The field of MRD methods, procedures, assay sensitivity, evaluation, and reporting processes is highly heterogeneous. Standardization of the analytical aspects of NGF and NGS is necessary. However, achieving complete standardization can be challenging due to the need to unify methodologies. To promote international harmonization of MRD evaluation in clinical trials for MM, Costa et al. proposed several consensus statements [12]. The panelists provided recommendations on various topics, including analytical requirements, assay performance, BM sampling, and the timing of MRD testing in clinical trials. These consensus statements pertain to technical aspects and include the following criteria: the analytical performance of the assay must be validated with a defined limit of blank (LOB), LOQ, and LOD. MRD assays should achieve a LOD <10-5 and should apply to over 90% of patients. If possible, sensitivity levels below 10-6 should be reported. To ensure sufficient sensitivity, it is preferable to perform the MRD assay using the first pull of the BM aspirate.

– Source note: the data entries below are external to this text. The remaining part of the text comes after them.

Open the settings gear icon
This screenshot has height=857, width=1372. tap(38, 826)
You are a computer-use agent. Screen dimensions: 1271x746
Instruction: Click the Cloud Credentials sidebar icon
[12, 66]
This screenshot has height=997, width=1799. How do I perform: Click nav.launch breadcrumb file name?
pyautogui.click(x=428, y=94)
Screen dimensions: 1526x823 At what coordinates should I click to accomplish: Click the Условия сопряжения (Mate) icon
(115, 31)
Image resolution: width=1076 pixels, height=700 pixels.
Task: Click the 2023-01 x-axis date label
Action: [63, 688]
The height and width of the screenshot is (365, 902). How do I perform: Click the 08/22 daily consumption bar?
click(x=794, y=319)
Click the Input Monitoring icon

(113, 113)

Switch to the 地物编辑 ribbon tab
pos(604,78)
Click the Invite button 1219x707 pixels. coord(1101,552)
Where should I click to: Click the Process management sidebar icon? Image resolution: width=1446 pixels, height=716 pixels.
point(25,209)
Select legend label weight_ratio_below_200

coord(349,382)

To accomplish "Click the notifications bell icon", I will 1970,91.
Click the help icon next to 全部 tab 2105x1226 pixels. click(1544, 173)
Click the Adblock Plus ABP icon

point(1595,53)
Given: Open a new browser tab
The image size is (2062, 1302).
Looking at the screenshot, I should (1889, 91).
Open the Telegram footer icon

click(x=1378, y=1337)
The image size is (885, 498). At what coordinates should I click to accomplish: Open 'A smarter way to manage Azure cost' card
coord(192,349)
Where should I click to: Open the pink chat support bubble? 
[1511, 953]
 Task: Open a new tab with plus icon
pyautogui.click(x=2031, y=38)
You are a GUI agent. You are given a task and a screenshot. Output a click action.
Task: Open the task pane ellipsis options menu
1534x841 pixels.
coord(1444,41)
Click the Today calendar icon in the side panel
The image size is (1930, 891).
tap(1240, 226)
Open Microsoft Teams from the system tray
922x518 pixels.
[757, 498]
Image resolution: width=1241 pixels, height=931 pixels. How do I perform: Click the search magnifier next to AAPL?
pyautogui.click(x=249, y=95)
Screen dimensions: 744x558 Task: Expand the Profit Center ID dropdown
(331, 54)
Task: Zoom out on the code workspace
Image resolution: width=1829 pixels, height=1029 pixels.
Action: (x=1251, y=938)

The feasibility of MRD in peripheral blood (PB) was suggested [12]. MM is characterized by multiple lytic lesions and extramedullary involvement, suggesting the spread of abnormal plasma cells from the primary tumor to various BM niches through peripheral circulation [46]. High-sensitivity NGF can detect circulating tumor plasma cells (CTPCs) [47], allowing for monitoring of disease status using PB instead of BM specimens. This approach reduces the burden on patients, sparing them from painful procedures and facilitating periodic testing when needed. Furthermore, PB can be used in cases of poor BM aspirate quality due to patchy infiltration. Previous reports have highlighted the prognostic impact of CTPCs, although they have indicated that MRD detection in PB is less sensitive than in BM [48-50]. Nonetheless, MRD assessment with PB has the potential to complement BM-based MRD analysis. However, further investigation and cross-validation with BM-based MRD assays are required.
MM MRD is currently incorporated into various clinical trials and infiuences clinical decision-making. A conventional complete response is no longer considered sufficient to assess disease status and prognostication. Detecting deep-level residual disease is increasingly crucial for identifying higher-risk patients and predicting early relapse. Well-validated, highly sensitive MRD assays, including high-sensitivity NGF, NGS, or other methods currently under development, expand our understanding of the disease’s status and serve as essential prognostic markers.